__Given exercise__
In the data below, quote word for word the lines from the line with "Given: Open notifications via the bell icon" to the line with "Looking at the screenshot, I should 777,50.", both ends included, and leave the pictures out.

__Given data__
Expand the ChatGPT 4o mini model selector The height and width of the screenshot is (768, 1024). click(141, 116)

---

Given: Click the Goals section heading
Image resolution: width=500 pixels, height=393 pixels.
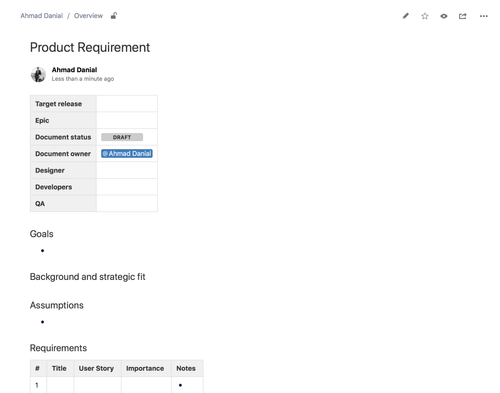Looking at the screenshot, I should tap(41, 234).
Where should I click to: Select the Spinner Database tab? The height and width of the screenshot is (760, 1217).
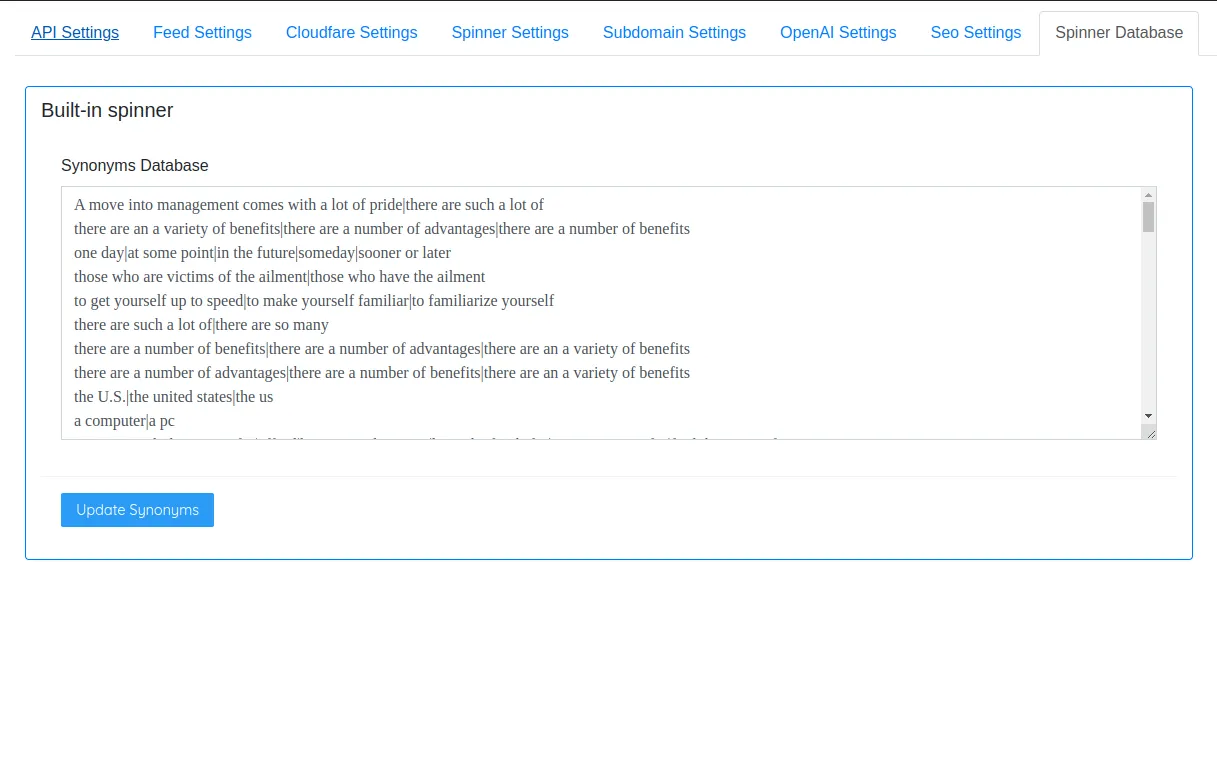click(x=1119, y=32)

---

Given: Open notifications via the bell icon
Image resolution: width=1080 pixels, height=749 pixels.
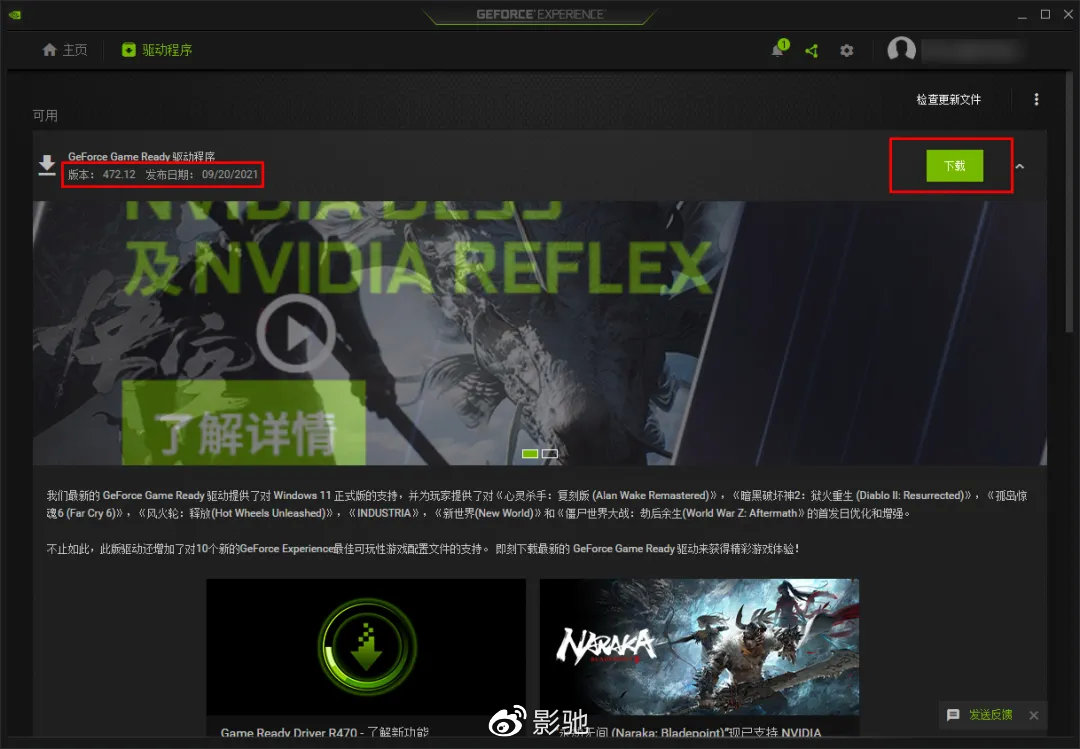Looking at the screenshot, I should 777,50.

__Finished task__
Given: Open notifications via the bell icon
Image resolution: width=1080 pixels, height=749 pixels.
Looking at the screenshot, I should 777,50.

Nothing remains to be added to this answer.